Having a safe space where you can be yourself, in which you are surrounded by people who are in a similar space and place in their lives, in which there's an invitation to talk about whatever it is that is going on with you, whether it's business or personal. And for me, arguably almost as important or more important than anything else is to go out on that personal limb of being vulnerable and of sharing. Your own experience of not only sharing but witnessing in the first instance is huge, because once an individual occupies that space and becomes familiar with it and comfortable with it, one never shrinks back from it. And two, once a group is comfortable in sharing that type of quality experience together, they don't go back from that either.

Speaker 1:

Yeah, you did what you wanted to go.

Speaker 2:

Yeah, which is why these things need to be for at least six months and ideally 12, because it takes two or three months for the group to get comfortable and to try it out, and yeah. Yeah.

Speaker 1:

Well, it's interesting again. Maybe the word I would use is a dance between willpower and being open and all the things you talked about being vulnerable, being open and giving yourself some time, being not so hard on oneself and allowing oneself the space to have that experience and trust a little bit yeah, Process from those of us that have gone through it and seen benefit and can say, well, you know, it sort of works out if you stick with it for a little while.

Speaker 2:

Yeah, and you and I are of a certain age and we grew up or came through certainly corporate America, if you will, and I lived in the UK for a long time. But two things one, you know, leaders aren't born, they're made.
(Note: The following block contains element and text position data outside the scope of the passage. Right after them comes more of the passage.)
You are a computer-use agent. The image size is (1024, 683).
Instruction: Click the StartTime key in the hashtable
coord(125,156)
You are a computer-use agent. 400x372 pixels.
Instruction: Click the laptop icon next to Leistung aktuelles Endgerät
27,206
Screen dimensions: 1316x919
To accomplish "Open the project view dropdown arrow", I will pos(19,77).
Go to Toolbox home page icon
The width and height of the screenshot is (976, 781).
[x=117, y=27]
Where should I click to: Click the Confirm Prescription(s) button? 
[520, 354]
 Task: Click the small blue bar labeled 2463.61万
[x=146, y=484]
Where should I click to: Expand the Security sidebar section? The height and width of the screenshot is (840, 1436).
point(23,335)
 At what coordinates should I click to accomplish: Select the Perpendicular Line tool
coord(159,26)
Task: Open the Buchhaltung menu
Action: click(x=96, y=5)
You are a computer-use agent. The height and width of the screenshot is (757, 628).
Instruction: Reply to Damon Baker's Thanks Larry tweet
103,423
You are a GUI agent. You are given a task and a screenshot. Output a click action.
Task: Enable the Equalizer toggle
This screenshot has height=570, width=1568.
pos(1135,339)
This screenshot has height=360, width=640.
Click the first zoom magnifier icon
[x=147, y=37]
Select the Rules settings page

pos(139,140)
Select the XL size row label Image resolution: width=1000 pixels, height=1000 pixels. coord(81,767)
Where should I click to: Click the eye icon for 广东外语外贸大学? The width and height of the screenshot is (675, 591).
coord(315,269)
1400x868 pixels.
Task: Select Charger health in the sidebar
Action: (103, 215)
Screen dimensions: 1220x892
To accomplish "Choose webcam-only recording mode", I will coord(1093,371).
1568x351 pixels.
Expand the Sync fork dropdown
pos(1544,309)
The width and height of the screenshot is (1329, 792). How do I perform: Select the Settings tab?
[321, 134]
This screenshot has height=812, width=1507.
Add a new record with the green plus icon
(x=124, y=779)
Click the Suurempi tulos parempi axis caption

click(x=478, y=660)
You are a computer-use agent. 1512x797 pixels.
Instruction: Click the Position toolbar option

And two, to the point I was just making, leadership is not a lot of, not about a lot of macho bullshit.

Speaker 1:

Right.

Speaker 2:

And if you look at the number of women leaders specifically in the world in which I've spent a lot of time professional services firms they have done great.

Speaker 1:

Absolutely.

Speaker 2:

So leadership is about being human, not about being some big swinging. What's it?

Speaker 1:

Yeah, that's a great thing. I would say that's a theme of this interview is bringing it back down to the human, because, I might put it, to humanize the world. You know that that's a sort of a mission statement, I guess, for some of us, and seems like your work is right there. I think it's fantastic.

Speaker 2:

Well, you know, kind of on a personal basis, I got tired of all of that stuff pre COVID and I didn't know what I was going to do, but I knew I wasn't going to continue. I couldn't continue doing that Because I had more juice than I was allowed to utilize and I had more of a genuine at that time, just a kind of feeling and intuition you know one or two notes on the piano not 88, that I wanted to move in this direction, and so all I did was kind of start to give myself permission, open the speed a little bit, that yeah, okay, steve, you can move in the direction that you feel yourself being pulled, and three or four years later I have a whole different life.

Speaker 2:

Yeah, that's great One that I never thought possible, one that I still have a massive amount of work to kind of fully realize and make come true and make profitable. But damn it if I don't have my heart engaged and that's the most important thing for me.

Speaker 1:

Well, that's. I think that's a great way to sort of wrap it up. I so much appreciate you coming on and interviewing with me for this podcast, steve. I really appreciate it Totally my pleasure, Don.

Speaker 2:

I'm very grateful for the opportunity.

Speaker 1:

Yeah, and we'll all like I'll get back to you with the recording and the scheduled date and all that stuff and then we'll go from there and get it out there and get it out to our audience and I'm sure that they're really going to enjoy this information and enjoy meeting you.

Speaker 2:

Cool so again.

Speaker 1:

Thank you so much, steve, and this is Don Thompson, and I appreciate your time listening to our interview with Steve Kaplan and I look forward to speaking with you in the next podcast. So until then, have a great week. Talk to you soon, bye-bye, bye-bye.